La scelta di fondare una nuova attività editoriale, coraggiosa considerando lo stato di salute del settore, reca la firma di Eugenia Dubini e Alberto Ibba, che rivendicano l’indipendenza della loro creatura fin dalla scelta del nome, NN, sigla che compariva sui documenti dei figli di padre ignoto. Tre gli obiettivi prefissati: cura della scrittura, attenzione ai social network, interazione tra i vari mezzi espressivi, corredando ciascun libro persino di una playlist musicale.10984289_10205590037583206_3066757723484068295_n
La bellezza del piccolo gioiello che abbiamo tra le mani convince sulla bontà del progetto.

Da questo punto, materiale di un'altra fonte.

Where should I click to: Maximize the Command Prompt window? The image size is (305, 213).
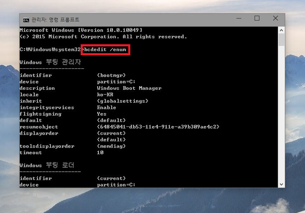pyautogui.click(x=257, y=19)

Si può condensare in poco più di 168 pagine una vita? Pare proprio che alla Offill questo virtuosismo sia riuscito.
Docente di scrittura già apprezzata in America, Jenny Offill affida a una scrittura certamente non convenzionale la biografia di una donna, il cui destreggiarsi tra frustrate ambizioni giovanili, matrimonio, maternità e infine tradimento del coniuge, ne fanno un’eroina moderna. Di lei non conosciamo il nome. Le sue vicende non sono descritte in un flusso cronologico preciso. Sapremo che si è sposata, è divenuta madre e infine che ha subito il tradimento solo avendo riguardo alla parola che, di volta in volta, il soggetto narrante utilizzerà per riferirsi a sé. Un “Io” che diventerà ”la moglie”, prima di evolversi nel malinconico “lei” delle pagine finali, in cui sembrano trasferirsi tutta l’infelicità e lo smarrimento cagionatele dalla spersonalizzante vita coniugale.
La narrazione non si articola in capitoli, procede piuttosto attraverso l’annotazione di pensieri, di ricordi, di guizzi della coscienza e citazioni colte; elementi tutti che riportano il lettore costantemente alle proprie vicende personali, nell’evidenza che certi eventi e taluni sentimenti sono comuni a più. A chi, contemplando il suo primo amore dormire, non è venuto “da cantare a voce alta tutte le canzoni che passavano alla radio”? Chi non ha sperimentato “la rabbia che assomigliava ai fuochi d’artificio”?
Con una “scrittura per sottrazione”, priva del tutto di ridondanze retoriche, che tuttavia  non si restringe mai dentro i confini di una prosa rigida e austera, la penna della Offill mantiene una tale fluida musicalità da rasentare a tratti un’armonia poetica. Mai indelicate o inopportune neppure l’ironia e la leggerezza con cui si sceglie di stemperare il peso di certi momenti.
“Sembrava una felicità”, dichiarato Libro dell’anno 2014 da The New York Times Book Review, The Observer, The Guardian, The Times Literary Supplement, è senza dubbio un libro da leggere tutto d’un fiato, ma anche un romanzo a cui concedere una seconda più attenta lettura. Il mondo, si doleva Keats, “non è un luogo accogliente nel quale salvare la propria anima”, al contrario di certi libri che paiono invece godere di tale impagabile privilegio.